The NRI 2007-2008 covers 127 developed and developing economies, accounting for in excess of 95% of the world's Gross Domestic Product.
The Networked Readiness Framework, which underlies the NRI, assesses: the presence of an ICT-friendly and conducive environment, by looking at a number of features of the broad business environment, some regulatory aspects, and the soft and hard infrastructure for ICT; the level of ICT readiness and preparation to use ICT of the three main stakeholders: individuals, the business sector, and the government; and the actual use of ICT by these three stakeholders.
All coming before the UK, the top 11 countries in the report are: Denmark, Sweden, Switzerland, US, Singapore, Finland, the Netherlands, Iceland, Republic of Korea, Norway, and Hong Kong.
When the first report was published in 2002, the UK was in seventh position on the NRI, dropping to between ninth and 15th during the intervening years, before coming 12th this year. Other countries have done the same, dropping in and out of the top 10, but what are the implications?
The report's co-editor, Irene Mia, commented: "The successful experience of the Nordic countries, Singapore, the US, or Korea shows that a coherent government vision on the importance of ICT, coupled with an early focus on education and innovation, are key."
A recent Butler Group report entitled 'Unified Communications and Collaboration' stated that there is a fundamental shift from one-to-one to many-to-many communication.
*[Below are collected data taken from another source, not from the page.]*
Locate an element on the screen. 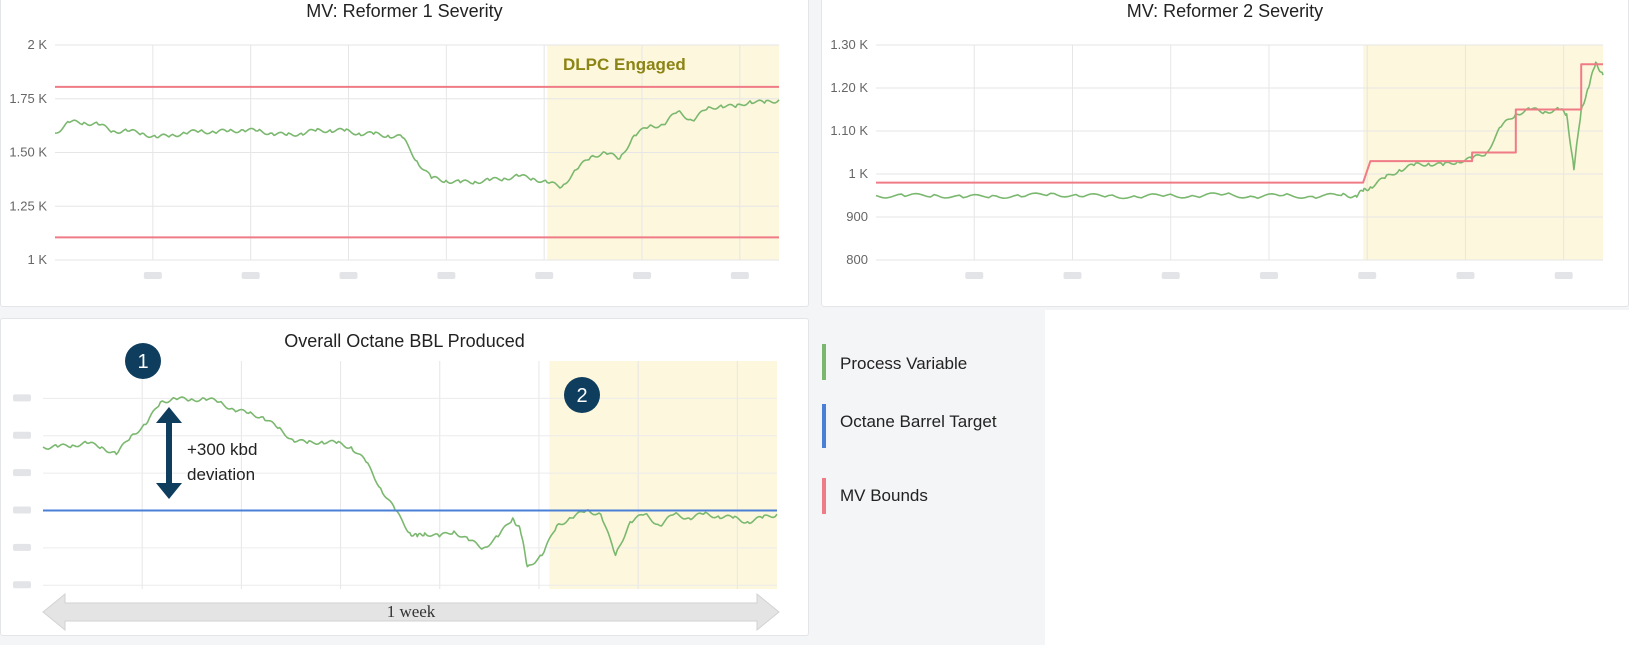 The width and height of the screenshot is (1629, 645). series-mv-bound is located at coordinates (1240, 124).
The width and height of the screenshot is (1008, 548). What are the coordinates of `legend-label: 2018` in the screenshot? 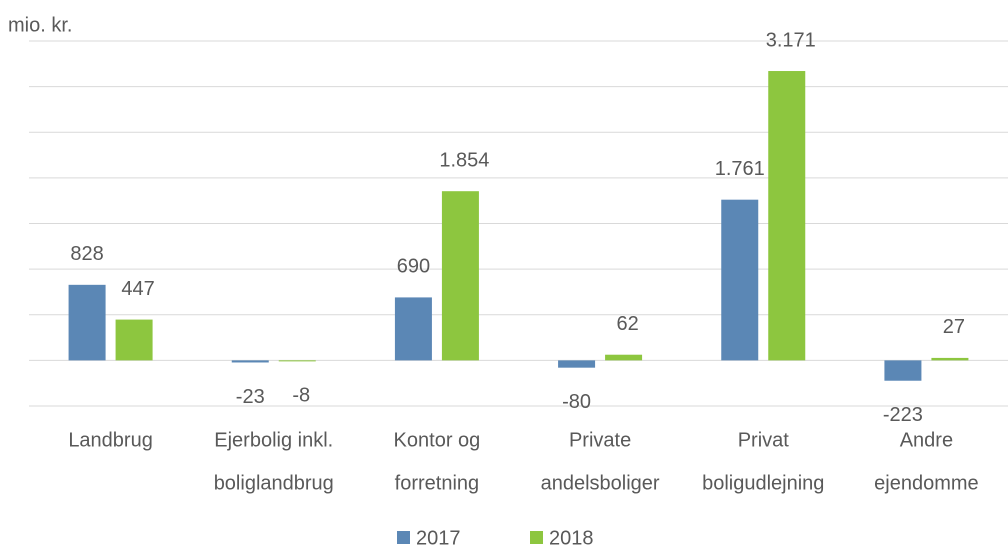 It's located at (572, 538).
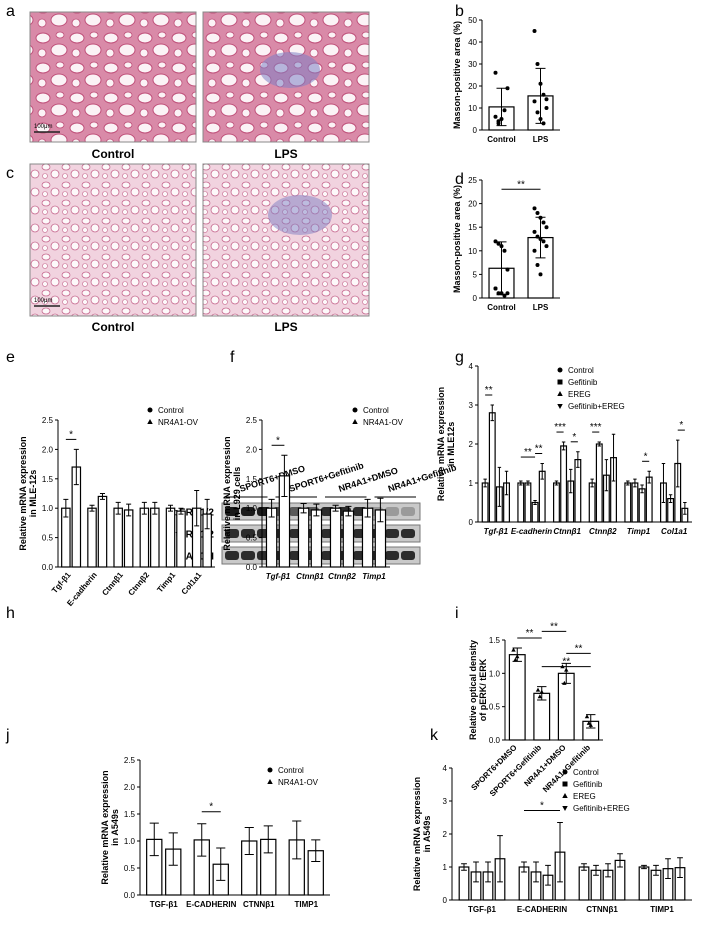 The width and height of the screenshot is (702, 950). Describe the element at coordinates (200, 240) in the screenshot. I see `histology-c` at that location.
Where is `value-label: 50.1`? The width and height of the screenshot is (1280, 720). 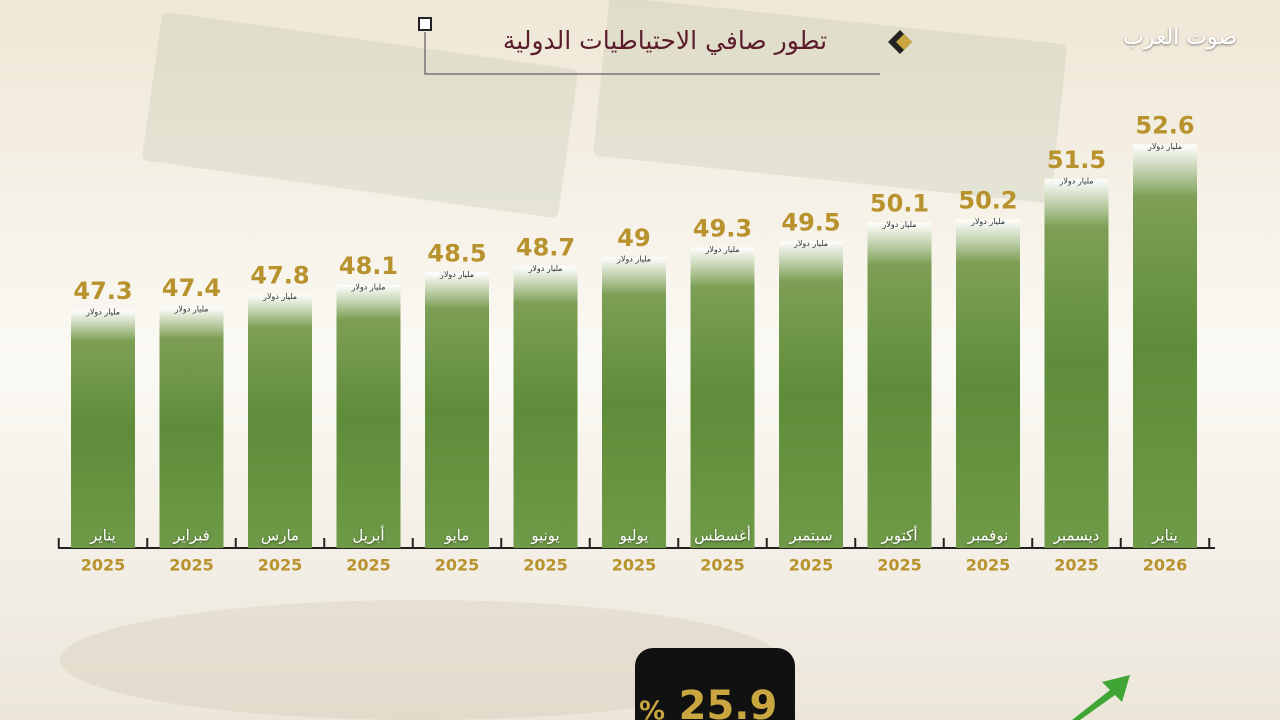 value-label: 50.1 is located at coordinates (900, 204).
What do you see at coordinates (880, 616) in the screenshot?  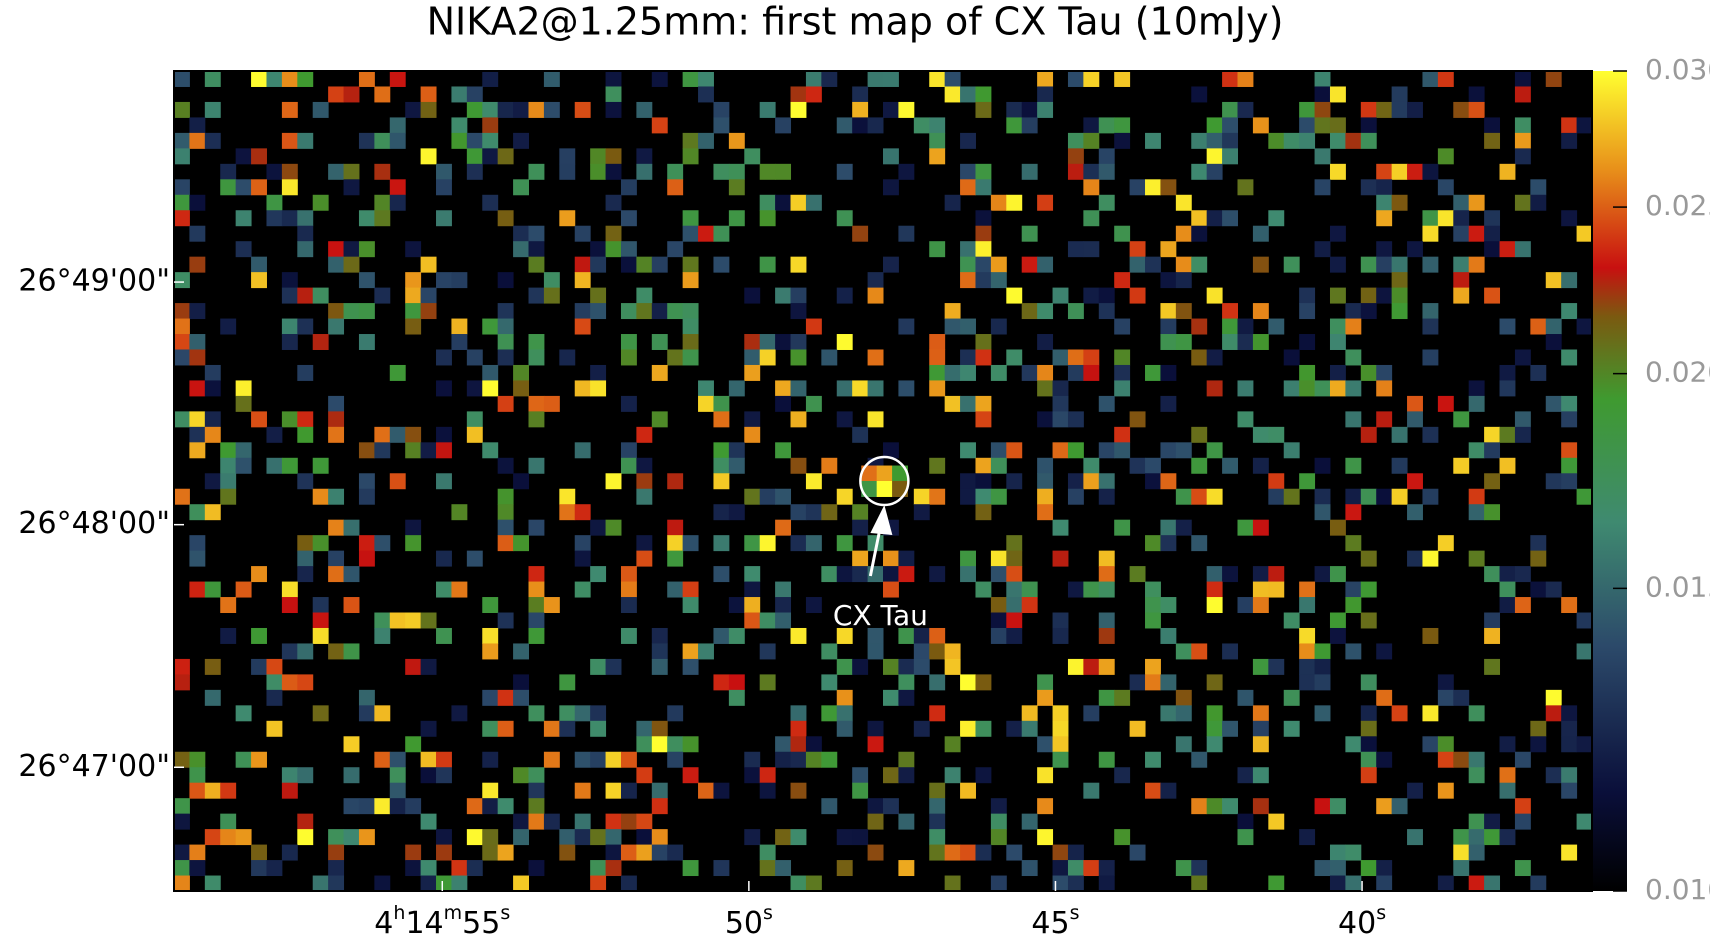 I see `annotation-label: CX Tau` at bounding box center [880, 616].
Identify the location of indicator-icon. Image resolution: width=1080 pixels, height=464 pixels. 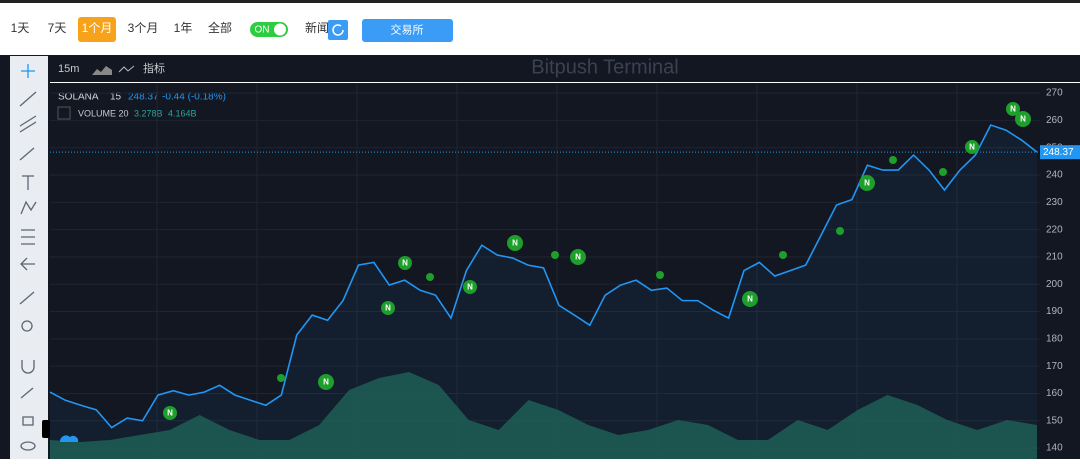
(126, 69).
The integration with the Internet, the increasing mobility of employees, and the move toward virtual organisations, alongside the requirement to always improve profitability and customer service, means that enterprises must embrace the adaptability that services-based communications can provide.
The World Economic Forum's report comments on the ICT readiness of three main stakeholders: individuals, business, and government, and individuals are pushing businesses to improve their communications capabilities. It is time for organisations to listen more to their employees and make their countries more 'networked ready'.